• Attività
1 > Riassumi in due frasi, per favore, l'intervista su Ibrahimovic e il Milan.
2 > Prosegui l'intervista su Ibrahimovic e il Milan a partire dalla sua ultima riga.

___ Estratto della pagina ___

Ibrahimovic ha avuto un grandissimo impatto sia sul campo che nello spogliatoio, ti ha stupito?

“Ibrahimovic non mi stupisce e non mi stupirà mai primo perchè è un campione assoluto e secondo perchè se prima aveva una sorta di difetto caratteriale, se così si può definire, ora ha una saggezza e un autocontrollo straordinari raggiunti con grande maturità. Ibra è un acquisto al discount perchè, indipendentemente da come finirà il campionato e se si concluderà, per 6 mesi hai portato a casa un bene assoluto. Già lo avevi svenduto per l’irrisoria e vergognosa cifra di 24 milioni al Psg, riportarlo a casa è un colpo straordinario sotto tutti i punti ti di vista. Puntare su Ibrahimovic per la prossima stagione è doveroso perchè lo svedese se il Milan vuole tornare in alto, avere degli introiti del marketing e avere un senso di appartenenza importante deve averlo in squadra. Il Milan ha bisogno di icone in questo momento e fondamentalmente ne ha due: Ibrahimovic e quel signore chiamato Gianluigi Donnarumma, un campione unico, un fuoriclasse e una bandiera che non va venduta neanche per tutti i soldi del mondo. Se il Milan, come ha detto anche Gattuso l’anno scorso, riesce a fare il connubio tra giocatori di esperienza e classe in ogni reparto e atleti di prospettiva, allora si può anche arrivare lontano tramite la costruzione di una filosofia di continuità che dura tanto tempo.”

Il ricordo più bello da milanista che hai?

___ Voci fornite ___

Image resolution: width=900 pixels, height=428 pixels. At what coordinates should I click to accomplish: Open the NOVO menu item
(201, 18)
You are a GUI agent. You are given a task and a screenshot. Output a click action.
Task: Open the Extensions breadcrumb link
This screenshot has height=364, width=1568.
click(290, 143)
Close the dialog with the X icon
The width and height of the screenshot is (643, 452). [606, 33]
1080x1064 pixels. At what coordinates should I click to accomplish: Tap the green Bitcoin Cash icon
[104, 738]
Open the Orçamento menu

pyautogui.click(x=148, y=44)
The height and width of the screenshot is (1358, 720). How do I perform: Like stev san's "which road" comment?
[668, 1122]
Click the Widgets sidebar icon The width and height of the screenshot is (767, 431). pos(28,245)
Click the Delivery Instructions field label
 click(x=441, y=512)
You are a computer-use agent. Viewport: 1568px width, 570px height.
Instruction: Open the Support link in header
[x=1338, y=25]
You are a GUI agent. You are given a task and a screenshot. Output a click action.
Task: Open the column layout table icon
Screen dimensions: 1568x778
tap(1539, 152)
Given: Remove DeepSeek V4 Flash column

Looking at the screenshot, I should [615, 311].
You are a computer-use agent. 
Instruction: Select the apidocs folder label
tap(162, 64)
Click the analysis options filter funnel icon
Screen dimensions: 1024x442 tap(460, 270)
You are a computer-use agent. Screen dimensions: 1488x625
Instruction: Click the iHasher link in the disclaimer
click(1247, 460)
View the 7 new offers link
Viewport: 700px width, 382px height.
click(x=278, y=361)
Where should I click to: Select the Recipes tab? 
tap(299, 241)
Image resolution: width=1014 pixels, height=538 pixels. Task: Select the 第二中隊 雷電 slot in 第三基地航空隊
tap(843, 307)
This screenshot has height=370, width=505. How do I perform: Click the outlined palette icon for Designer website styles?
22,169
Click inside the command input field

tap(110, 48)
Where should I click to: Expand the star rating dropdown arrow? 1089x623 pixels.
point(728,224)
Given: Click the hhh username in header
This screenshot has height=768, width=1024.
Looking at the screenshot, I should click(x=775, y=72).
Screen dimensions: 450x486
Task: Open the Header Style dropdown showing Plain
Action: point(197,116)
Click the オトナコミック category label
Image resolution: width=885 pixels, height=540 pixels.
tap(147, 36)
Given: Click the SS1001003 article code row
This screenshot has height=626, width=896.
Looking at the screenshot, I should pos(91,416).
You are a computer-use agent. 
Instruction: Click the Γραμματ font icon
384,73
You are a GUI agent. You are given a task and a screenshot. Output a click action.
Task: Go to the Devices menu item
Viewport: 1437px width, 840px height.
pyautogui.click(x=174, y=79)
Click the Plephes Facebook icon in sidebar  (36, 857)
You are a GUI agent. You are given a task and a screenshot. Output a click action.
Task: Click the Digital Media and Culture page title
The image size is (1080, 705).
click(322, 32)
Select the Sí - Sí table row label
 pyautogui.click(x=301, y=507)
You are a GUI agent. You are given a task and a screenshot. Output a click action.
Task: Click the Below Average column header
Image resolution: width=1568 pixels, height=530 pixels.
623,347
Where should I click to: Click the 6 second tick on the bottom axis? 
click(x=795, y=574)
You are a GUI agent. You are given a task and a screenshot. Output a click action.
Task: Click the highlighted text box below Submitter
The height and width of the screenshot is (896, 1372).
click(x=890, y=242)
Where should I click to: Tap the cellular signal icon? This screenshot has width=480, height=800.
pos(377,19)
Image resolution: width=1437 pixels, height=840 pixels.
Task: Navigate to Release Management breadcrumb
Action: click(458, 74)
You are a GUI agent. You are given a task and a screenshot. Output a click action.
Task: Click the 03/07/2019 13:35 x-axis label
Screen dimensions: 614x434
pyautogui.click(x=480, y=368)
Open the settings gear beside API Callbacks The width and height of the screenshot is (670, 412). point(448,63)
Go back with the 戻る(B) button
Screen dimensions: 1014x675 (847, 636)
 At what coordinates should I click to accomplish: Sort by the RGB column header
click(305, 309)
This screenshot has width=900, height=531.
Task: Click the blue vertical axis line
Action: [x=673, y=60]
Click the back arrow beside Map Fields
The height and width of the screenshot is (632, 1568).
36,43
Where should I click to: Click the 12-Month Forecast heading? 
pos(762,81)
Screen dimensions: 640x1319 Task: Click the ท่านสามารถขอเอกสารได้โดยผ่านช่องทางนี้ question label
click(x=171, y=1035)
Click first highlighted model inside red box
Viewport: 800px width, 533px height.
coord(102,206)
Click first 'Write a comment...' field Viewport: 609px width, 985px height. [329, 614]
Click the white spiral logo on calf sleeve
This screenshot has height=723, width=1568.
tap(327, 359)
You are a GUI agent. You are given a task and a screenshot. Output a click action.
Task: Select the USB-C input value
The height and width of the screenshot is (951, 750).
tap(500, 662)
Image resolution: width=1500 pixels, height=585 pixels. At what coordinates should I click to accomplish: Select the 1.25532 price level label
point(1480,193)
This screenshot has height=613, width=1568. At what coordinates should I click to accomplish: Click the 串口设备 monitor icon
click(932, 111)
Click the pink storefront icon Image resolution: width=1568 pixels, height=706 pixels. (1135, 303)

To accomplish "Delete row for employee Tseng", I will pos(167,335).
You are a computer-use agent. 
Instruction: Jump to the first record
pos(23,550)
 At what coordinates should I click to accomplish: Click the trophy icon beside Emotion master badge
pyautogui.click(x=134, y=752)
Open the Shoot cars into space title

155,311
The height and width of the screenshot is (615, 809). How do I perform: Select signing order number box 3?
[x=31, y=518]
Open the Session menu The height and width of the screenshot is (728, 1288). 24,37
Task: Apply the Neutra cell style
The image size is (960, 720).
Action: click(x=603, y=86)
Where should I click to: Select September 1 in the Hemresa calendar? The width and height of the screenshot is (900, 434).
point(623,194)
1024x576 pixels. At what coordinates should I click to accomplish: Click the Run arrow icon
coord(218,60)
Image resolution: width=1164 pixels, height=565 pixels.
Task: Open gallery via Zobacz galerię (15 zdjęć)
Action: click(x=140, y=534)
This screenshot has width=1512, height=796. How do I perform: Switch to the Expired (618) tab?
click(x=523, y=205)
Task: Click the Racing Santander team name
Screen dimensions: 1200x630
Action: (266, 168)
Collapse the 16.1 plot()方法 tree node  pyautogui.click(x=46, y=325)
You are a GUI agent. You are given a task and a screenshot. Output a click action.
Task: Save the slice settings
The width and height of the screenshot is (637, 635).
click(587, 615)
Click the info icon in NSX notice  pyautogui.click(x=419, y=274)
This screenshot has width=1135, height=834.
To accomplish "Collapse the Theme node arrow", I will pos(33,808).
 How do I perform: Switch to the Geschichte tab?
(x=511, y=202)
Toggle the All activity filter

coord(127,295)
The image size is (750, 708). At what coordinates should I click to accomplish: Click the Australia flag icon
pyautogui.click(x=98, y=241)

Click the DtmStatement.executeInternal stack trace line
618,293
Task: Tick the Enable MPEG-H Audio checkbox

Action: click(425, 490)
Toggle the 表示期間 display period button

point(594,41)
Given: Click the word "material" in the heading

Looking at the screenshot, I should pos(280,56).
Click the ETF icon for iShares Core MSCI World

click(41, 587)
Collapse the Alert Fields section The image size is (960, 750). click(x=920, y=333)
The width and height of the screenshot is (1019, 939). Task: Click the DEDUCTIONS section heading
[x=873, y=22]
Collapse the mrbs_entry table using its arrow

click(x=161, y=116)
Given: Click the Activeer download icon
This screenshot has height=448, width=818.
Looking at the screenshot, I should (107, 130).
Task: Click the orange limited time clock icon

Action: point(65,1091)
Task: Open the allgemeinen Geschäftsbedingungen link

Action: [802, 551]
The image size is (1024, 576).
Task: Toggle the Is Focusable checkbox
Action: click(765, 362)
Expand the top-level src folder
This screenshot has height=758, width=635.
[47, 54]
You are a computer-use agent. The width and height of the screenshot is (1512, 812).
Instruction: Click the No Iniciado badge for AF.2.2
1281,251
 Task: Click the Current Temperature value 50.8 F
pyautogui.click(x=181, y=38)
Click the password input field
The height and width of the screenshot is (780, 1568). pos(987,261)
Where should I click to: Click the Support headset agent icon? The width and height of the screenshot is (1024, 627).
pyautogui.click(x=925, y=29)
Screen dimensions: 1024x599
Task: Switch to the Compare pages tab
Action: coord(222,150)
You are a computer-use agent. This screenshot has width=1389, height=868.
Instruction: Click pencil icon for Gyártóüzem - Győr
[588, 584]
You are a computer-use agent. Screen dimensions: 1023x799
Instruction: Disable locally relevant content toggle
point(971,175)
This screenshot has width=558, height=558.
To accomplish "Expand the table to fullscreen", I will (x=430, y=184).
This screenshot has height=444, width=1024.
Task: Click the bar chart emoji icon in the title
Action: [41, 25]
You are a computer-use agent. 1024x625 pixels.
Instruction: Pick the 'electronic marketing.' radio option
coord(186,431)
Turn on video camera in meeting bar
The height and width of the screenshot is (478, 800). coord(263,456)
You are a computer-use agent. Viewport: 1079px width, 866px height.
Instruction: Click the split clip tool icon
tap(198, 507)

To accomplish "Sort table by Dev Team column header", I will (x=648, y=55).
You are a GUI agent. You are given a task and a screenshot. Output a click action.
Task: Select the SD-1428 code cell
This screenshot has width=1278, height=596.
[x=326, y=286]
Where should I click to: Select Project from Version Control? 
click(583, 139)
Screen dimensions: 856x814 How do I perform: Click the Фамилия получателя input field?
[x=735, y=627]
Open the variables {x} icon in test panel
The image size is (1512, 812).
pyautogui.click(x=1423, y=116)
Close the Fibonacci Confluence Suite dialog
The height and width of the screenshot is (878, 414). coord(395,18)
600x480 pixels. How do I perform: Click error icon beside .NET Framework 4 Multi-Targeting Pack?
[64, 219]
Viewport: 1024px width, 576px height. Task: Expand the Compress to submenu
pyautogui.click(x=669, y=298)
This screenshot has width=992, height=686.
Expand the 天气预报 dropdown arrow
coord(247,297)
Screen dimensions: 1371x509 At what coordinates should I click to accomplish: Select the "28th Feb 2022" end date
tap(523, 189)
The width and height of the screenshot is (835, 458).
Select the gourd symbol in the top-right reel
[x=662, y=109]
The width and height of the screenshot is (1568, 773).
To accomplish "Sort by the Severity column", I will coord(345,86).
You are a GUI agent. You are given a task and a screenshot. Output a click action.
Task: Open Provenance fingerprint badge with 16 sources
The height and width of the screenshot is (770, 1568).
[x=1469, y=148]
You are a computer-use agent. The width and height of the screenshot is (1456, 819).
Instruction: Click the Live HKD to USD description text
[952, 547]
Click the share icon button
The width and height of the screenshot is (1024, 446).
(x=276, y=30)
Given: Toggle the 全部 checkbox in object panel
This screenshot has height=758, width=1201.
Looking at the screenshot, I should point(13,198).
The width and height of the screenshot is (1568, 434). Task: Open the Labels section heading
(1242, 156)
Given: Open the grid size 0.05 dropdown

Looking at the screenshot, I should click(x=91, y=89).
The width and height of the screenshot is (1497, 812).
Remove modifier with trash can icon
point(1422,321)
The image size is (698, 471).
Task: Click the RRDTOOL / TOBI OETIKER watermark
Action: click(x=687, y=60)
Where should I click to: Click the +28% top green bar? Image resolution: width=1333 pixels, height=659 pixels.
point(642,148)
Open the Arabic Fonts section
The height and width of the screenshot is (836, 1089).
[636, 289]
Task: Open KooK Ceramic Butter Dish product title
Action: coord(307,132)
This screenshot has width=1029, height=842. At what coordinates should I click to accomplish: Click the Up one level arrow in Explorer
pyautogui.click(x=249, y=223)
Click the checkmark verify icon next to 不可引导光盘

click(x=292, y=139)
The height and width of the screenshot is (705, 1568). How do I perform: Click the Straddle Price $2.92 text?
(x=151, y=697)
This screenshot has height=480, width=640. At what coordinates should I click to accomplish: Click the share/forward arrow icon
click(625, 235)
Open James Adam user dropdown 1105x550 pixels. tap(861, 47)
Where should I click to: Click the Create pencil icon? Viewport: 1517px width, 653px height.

___

• Risultati
1 > Nell'intervista si sostiene che Ibrahimovic, campione assoluto che ora ha raggiunto saggezza e autocontrollo, sia stato un colpo straordinario per il Milan dopo essere stato svenduto al Psg per 24 milioni, e che puntare su di lui per la prossima stagione sia doveroso. Secondo chi risponde, il Milan ha bisogno di icone come Ibrahimovic e Donnarumma, che non va venduto, e può arrivare lontano unendo giocatori di esperienza e classe ad atleti di prospettiva.

2 >
“La mattina quando avevo 4 anni che mio padre mi disse di uscire con lui, vivevamo a Galliate Lombardo a 10 km da Milanello era il 1971 e prendendomi per mano mi portò in questo posto che non conoscevo che sembrava una campagna inglese. Entrammo, salutò molti signori, mi portò negli spogliatoi pieni di vapore delle docce e vidi queste splendide magliette rossonere appese ovunque. Il mio ricordo è questo, il momento in cui mi innamorai dei colori rossoneri. Il tifo quando è vero amore crea una certezza sola: la proprietà, i dirigenti, gli allenatori e i giocatori passano ma l’affetto per una squadra, il mio amore per il Milan non passerà mai. Questo però non vuol dire che chi lo gestisce può fare quello che vuole perchè il mio amore è per la maglia e non per le persone che capiscono il valore fondamentale della malattia di un tifoso. Non si sa perchè si innamori di quei colori, non si sa perchè si pasteggia con corpo, mente, rabbia e gioia ma è così, un tramando famigliare e l’unica certezza che si ha. Da quando sono bambino c’è il rosso e nero, quindi il momento più bello è quando ti ammali e incontri l’amore per la tua squadra del cuore. A livello calcistico ho avuto la fortuna di vivere tutte le stagioni del Milan, dalla serie B a quando scappavo da Roma di nascosto per vedere il Milan facendomi otto ore di treno fino a quando ho fatto tutte le grandi trasferte da Barcellona a Manchester a Monaco. Vedere poi che la mia stessa passione mio padre l’ha tramandata a me e io l’ho tramandata a mio figlio, questo dice tutto. Le mie parole sono parole d’amore per il Milan che è al di sopra di tutto."